Spark Streaming source interpretation of executor fault-tolerant security

Source: Internet
Author: User

Contents of this issue:

    • Executor's Wal
    • Message Replay

Data security perspective to consider the entire spark streaming:

1, Spark streaming will receive data sequentially and constantly generate jobs, continuous submission job to the cluster operation, the most important issue to receive data security

2. Since spark streaming is based on Spark core, which means that there are errors or failures during the operation, spark streaming can also use

The ability to fault-tolerance of the RDD in Spark core is automatically restored, with the premise that data is safe and reliable.

Therefore, it is very important for executor to receive the data, which is based on the security fault tolerance of the data, and the fault tolerance of the dispatch level is basically by Spark Core,

the security fault tolerance for executor is mainly the security fault tolerance of the data, when calculating, spark streaming is fault tolerant with the RDD on the spark core.

Security fault tolerance for data:

1, the most natural security fault tolerance is a copy, processing data when the first copy of a copy

2, do not use the copy when receiving data, the data source supports replay, can read data repeatedly, such as reading the data in the past 10S, error can read the data in the past 10S again

  

First, the executor Wal

Spark Core's Blockmanager is responsible for data read and write operations on specific executor, and is a msteastoragelevel structure.

Storagelevel of backup with Spark's underlying storage system Blockmanager.

  

  

  

  

  

  1. Blockmanagerbasedblockhandler copy mechanism

    

    

    

    

 2. Writeaheadlogbasedblockhandler Wal log mode

In its specific directory will make a log, subsequent processing problems can be based on log recovery, logs need to be written in the directory:

You need to set up a directory written in CheckPoint, directories can have many directories: Streamingcontext.checkpoint specify a specific directory in context,

Typically placed in HDFs, the advantage is security, multiple copies, the disadvantage is the impact of performance, waste storage space.

    

    

    

Also put data in Wal and Blockmanager:

    

    

    

    

    

Executor write data is in order to write, because is to do Wal use will not modify the data, generally according to the index read, do not need a full search, so the reading speed is very fast.

    

   

3. Specific implementation: Management of specific Wal files, periodic write files, output when writing files, clean up old files

    

    

    

    

    

  

  Backup Storage Summary:

1, based on Blockmanager, for example, two machines have data, one of which went wrong and switched to another one.

2, Wal way, Wal way more time-consuming, if you are very demanding performance requirements, Wal is generally not a good choice, if you can tolerate more than 1 minutes of delay, Wal is often more secure

Note: Data may also be lost if you haven't had time to make a Wal.

  

second, Support message replay:

Mainly based on Kafka, Natural is a copy and fault-tolerant, has been as a storage system.

  Kafka has receiver's way, direct way:

1, Receiver mode: is to give zookeeper management Mtdata offset if the Kafka will be based on offset re-read, if you read the failure at this time will not send an ACK to zookeeper,

Zookeeper let me you do not consume this data, this is zookeeper guarantee, there is a data duplication consumption problem, is the consumption is finished but have not had time to zookeeper synchronization, may be repeated.

2, Direct mode: directly to operate Kafka, and is the management of the offset, Kafka itself has offset, this way can ensure that there is and once the operation of processing, this need to checkpoint operation, more time-consuming.

    

To manage this offset, Bach will call this method, and the last offset minus this value will determine the range data for this offset.

    

Note:

      • Data from: Liaoliang (Spark release version customization)
      • Sina Weibo:http://www.weibo.com/ilovepains

Spark Streaming source interpretation of executor fault-tolerant security

Contact Us

The content source of this page is from Internet, which doesn't represent Alibaba Cloud's opinion; products and services mentioned on that page don't have any relationship with Alibaba Cloud.
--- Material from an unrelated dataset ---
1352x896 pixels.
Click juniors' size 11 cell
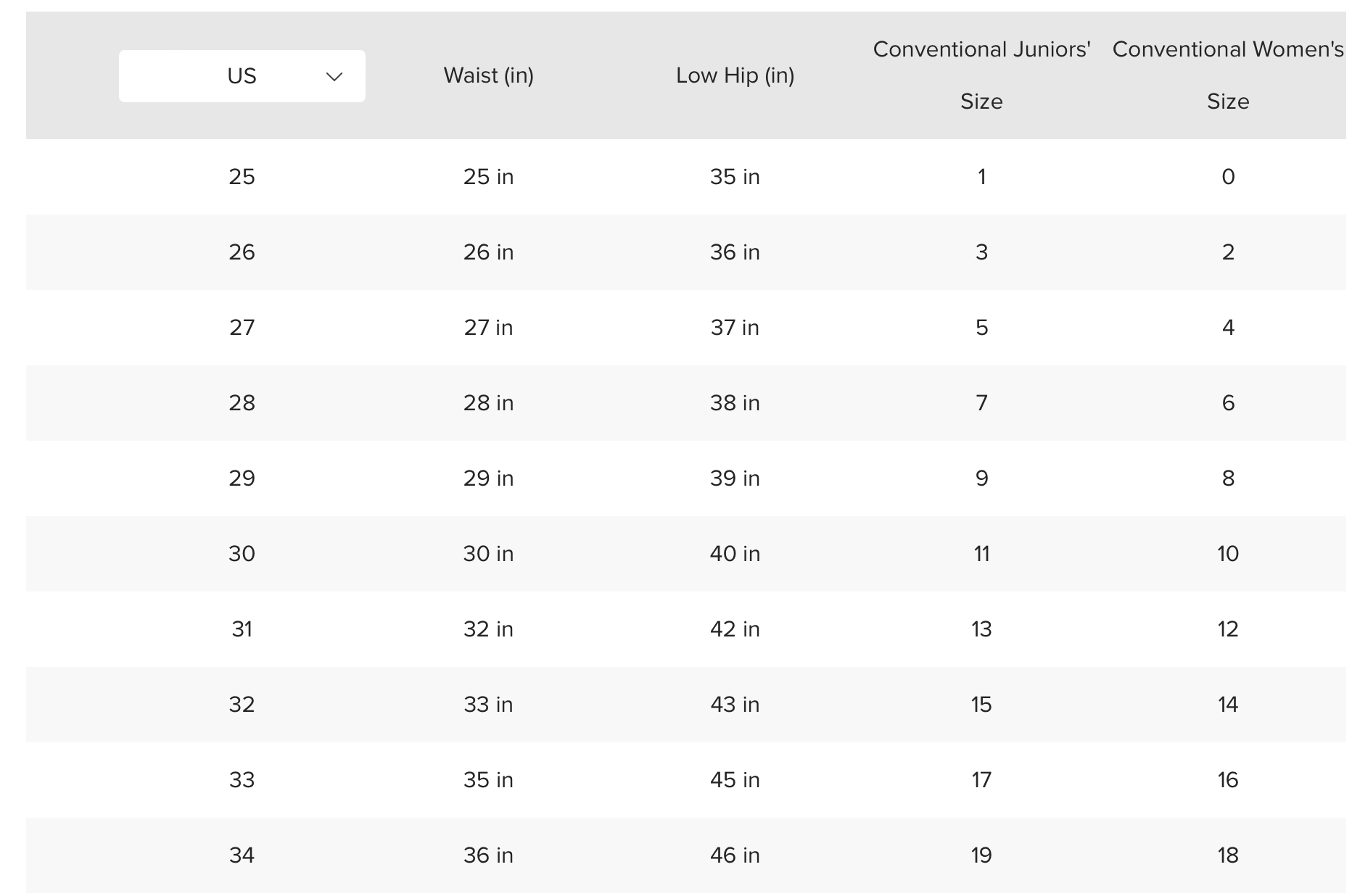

If the content of the page makes you feel confusing, please write us an email, we will handle the problem within 5 days after receiving your email.

If you find any instances of plagiarism from the community, please send an email to: info-contact@alibabacloud.com and provide relevant evidence. A staff member will contact you within 5 working days.

A Free Trial That Lets You Build Big!

Start building with 50+ products and up to 12 months usage for Elastic Compute Service

  • Sales Support

    1 on 1 presale consultation

  • After-Sales Support

    24/7 Technical Support 6 Free Tickets per Quarter Faster Response

  • Alibaba Cloud offers highly flexible support services tailored to meet your exact needs.